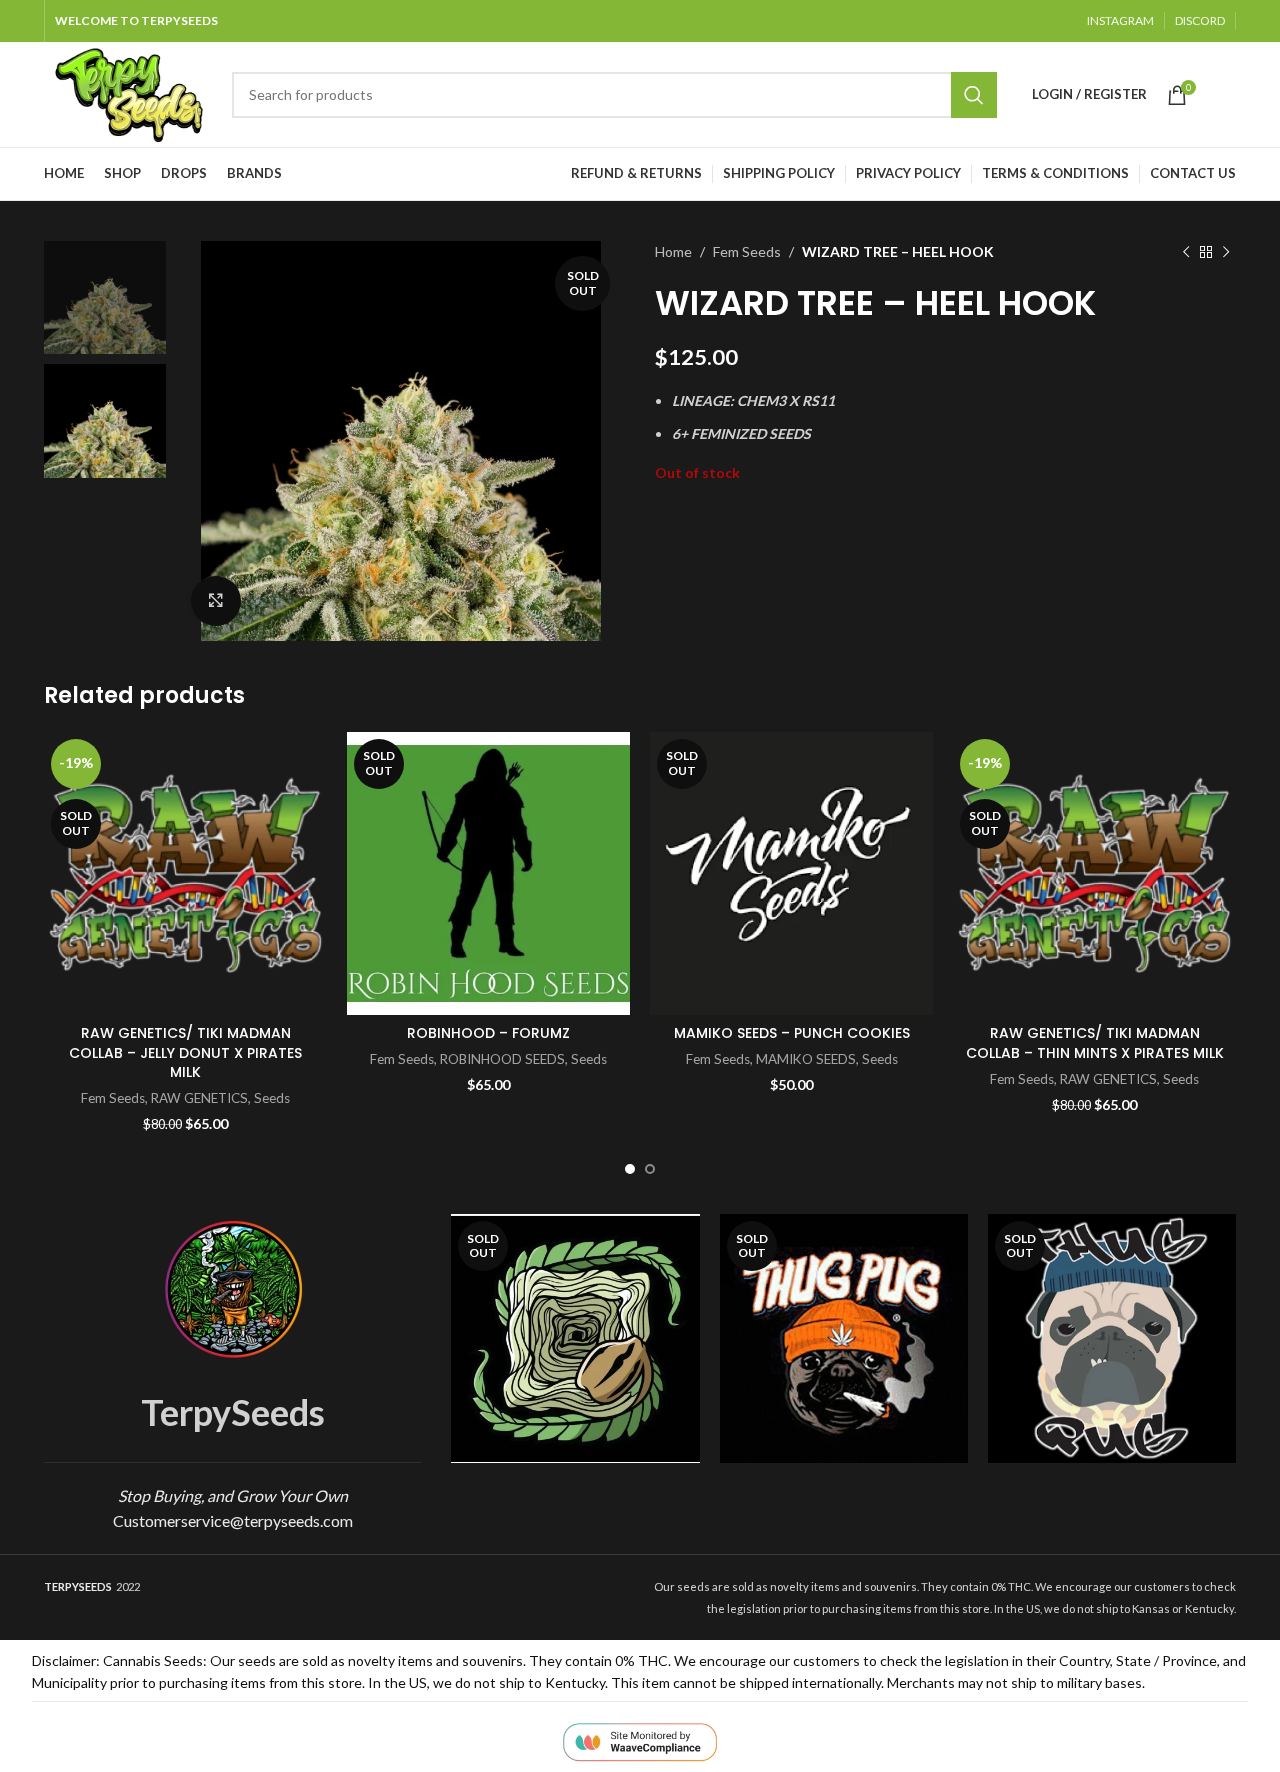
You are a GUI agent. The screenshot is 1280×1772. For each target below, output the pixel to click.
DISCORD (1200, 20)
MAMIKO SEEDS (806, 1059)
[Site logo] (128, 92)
---
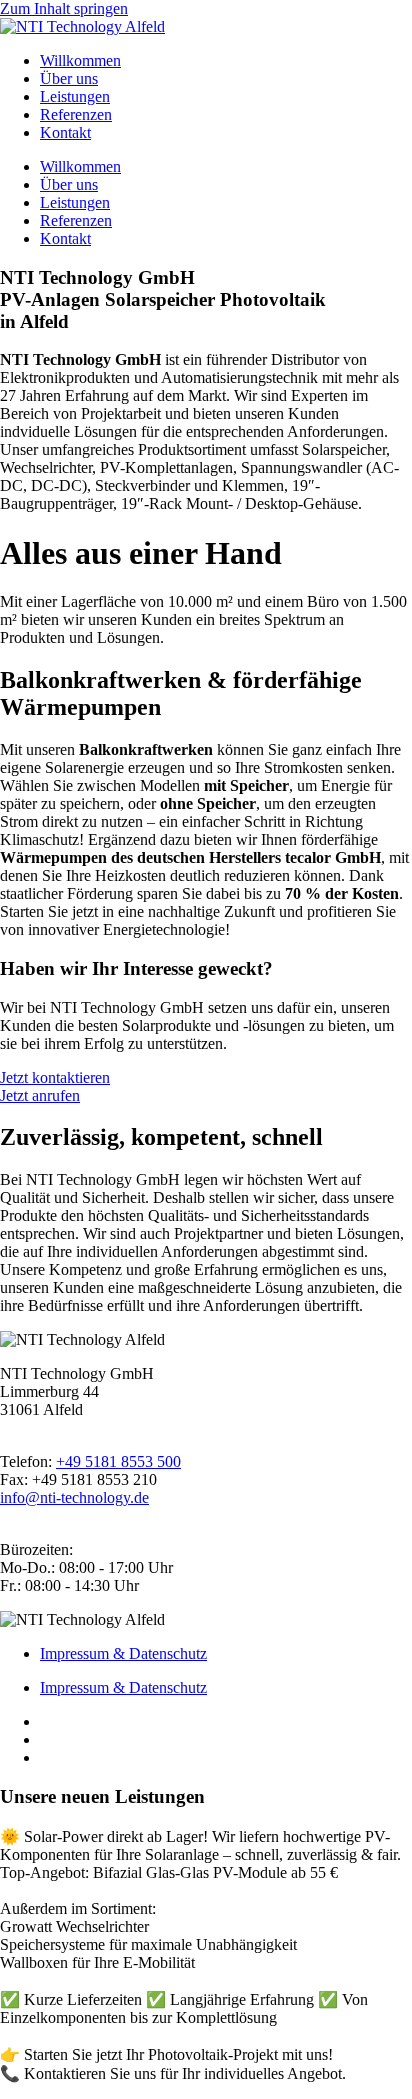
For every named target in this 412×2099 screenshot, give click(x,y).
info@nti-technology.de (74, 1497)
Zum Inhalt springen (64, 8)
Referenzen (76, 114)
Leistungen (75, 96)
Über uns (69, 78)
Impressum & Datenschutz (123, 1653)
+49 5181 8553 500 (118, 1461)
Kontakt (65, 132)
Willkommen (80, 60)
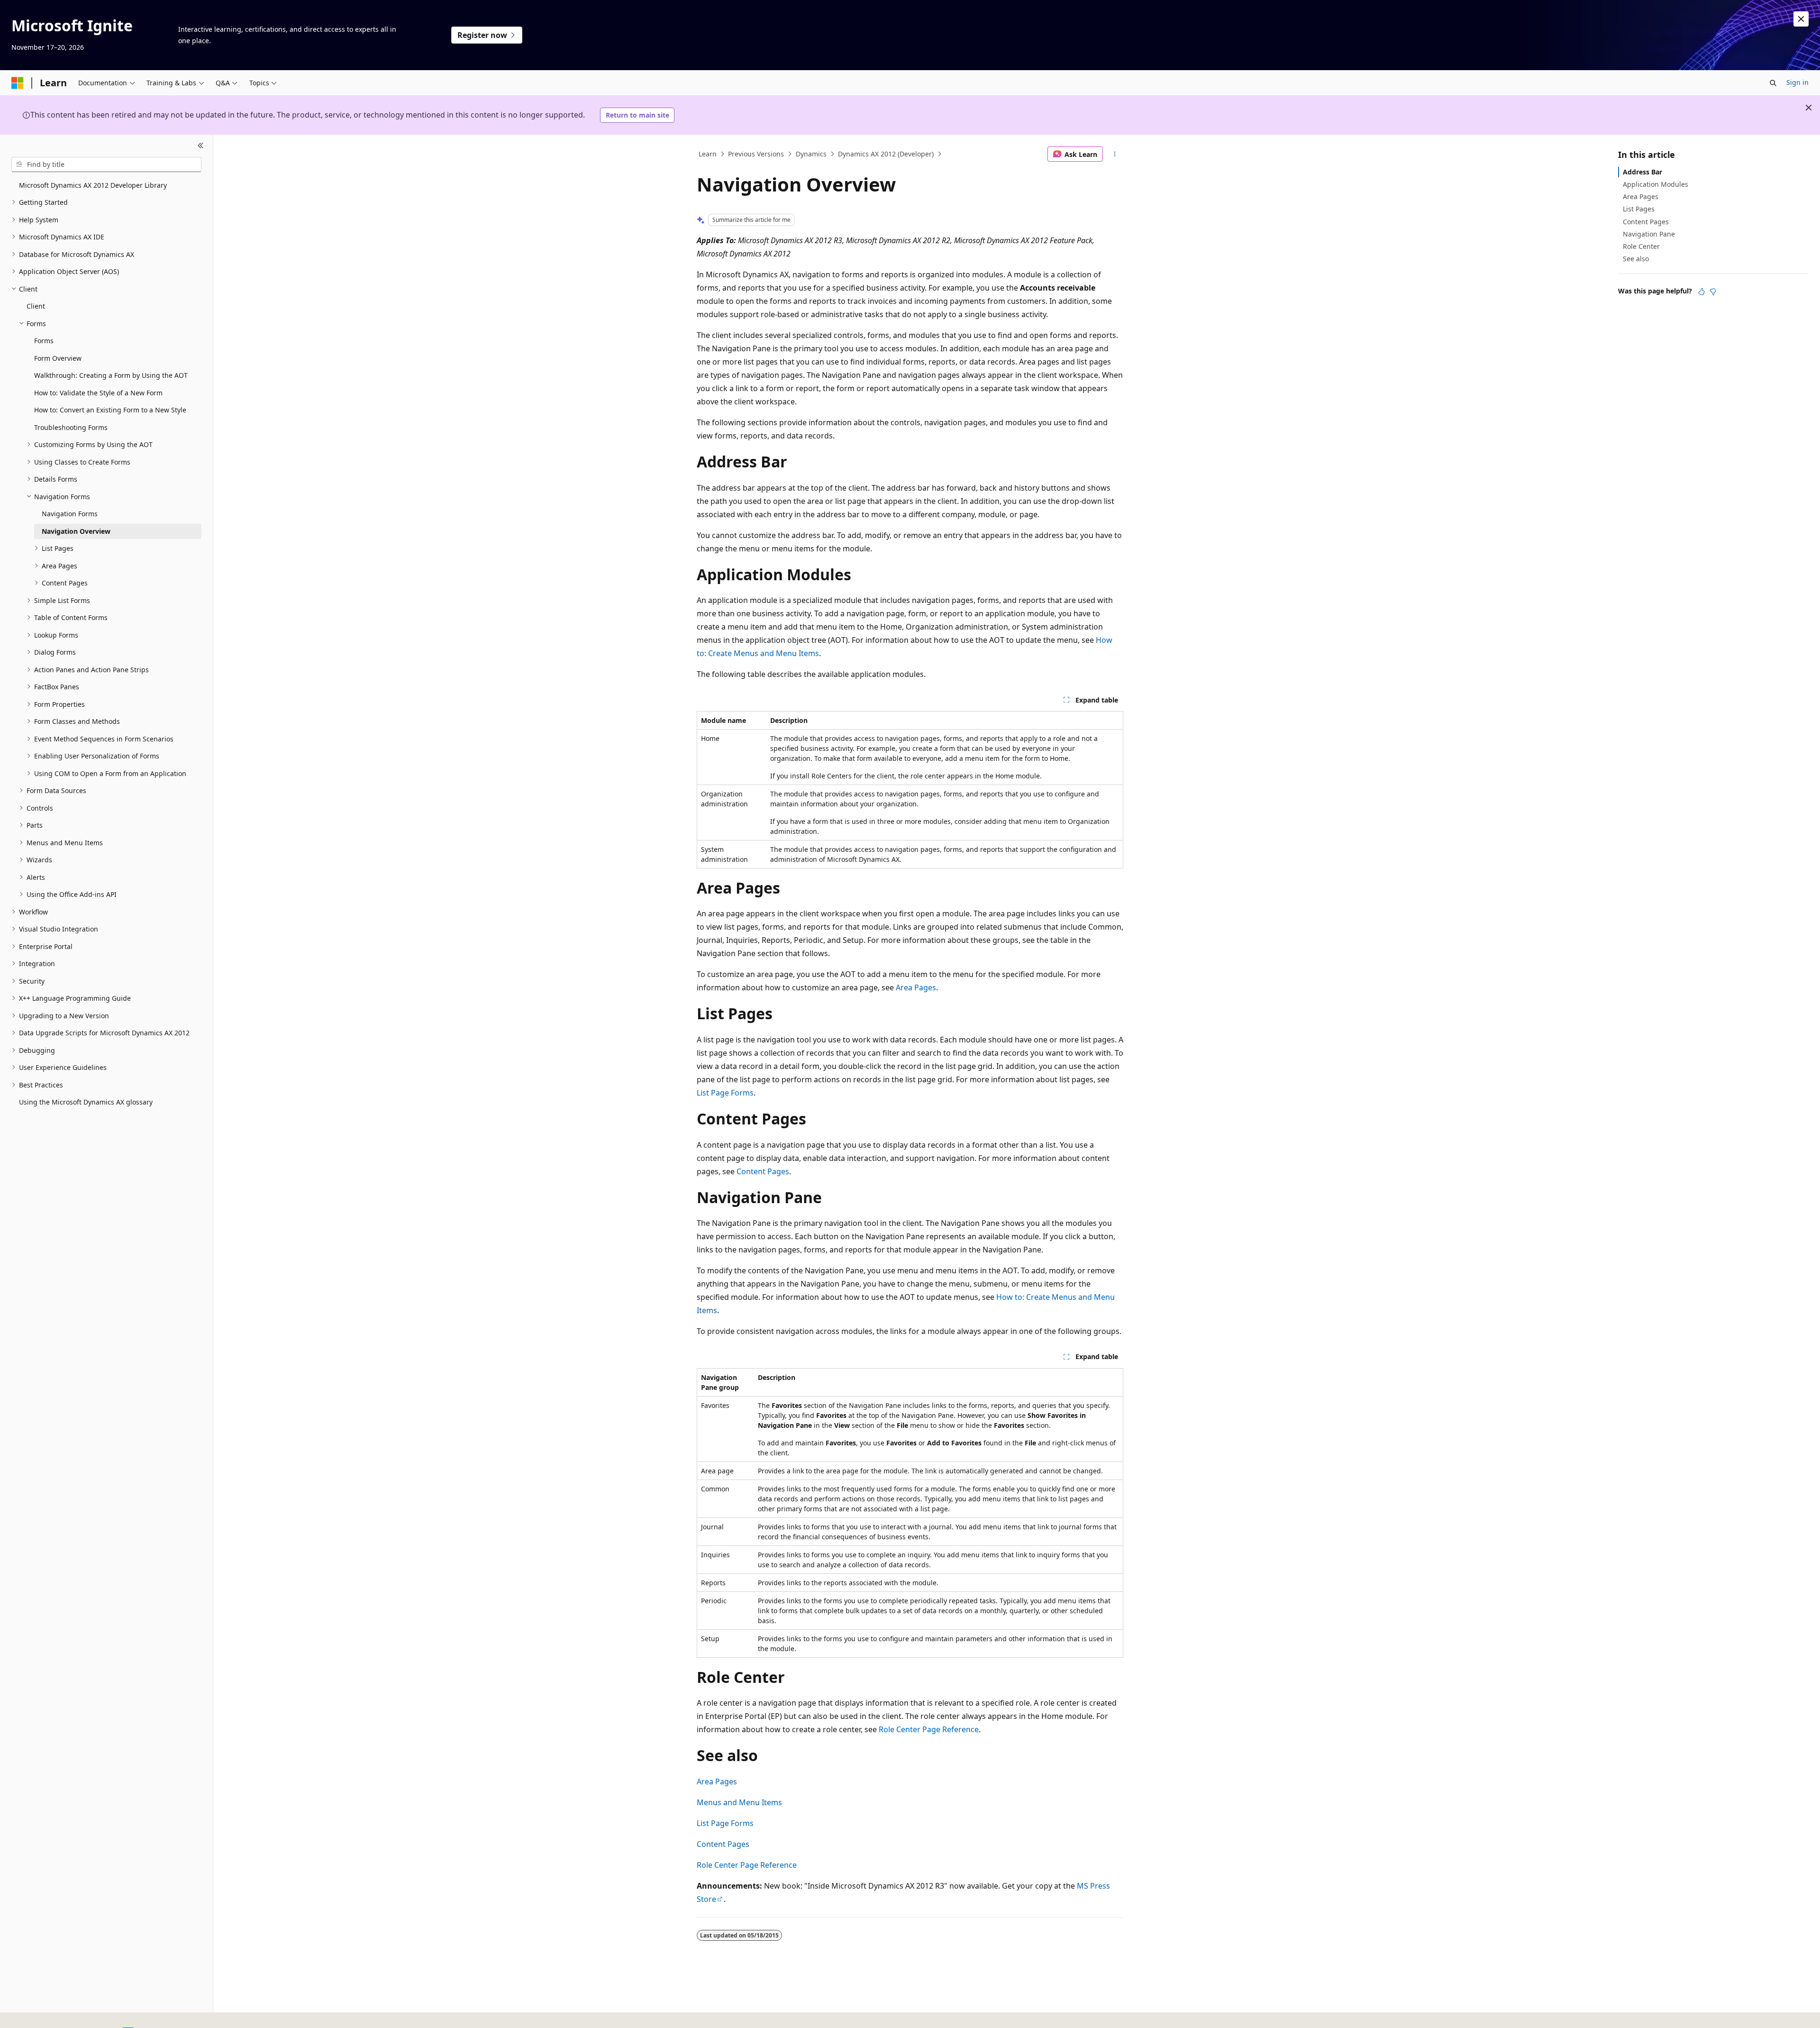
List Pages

§ **What the task asks**
Look through the data above and return exactly the lines from the one that contains "You are a GUI" to the one that contains "[Site logo] (128, 92)", inclusive, with nothing else.

§ **Answer space**
You are a GUI agent. The screenshot is 1280×1772. For each target below, output the pixel to click.
DISCORD (1200, 20)
MAMIKO SEEDS (806, 1059)
[Site logo] (128, 92)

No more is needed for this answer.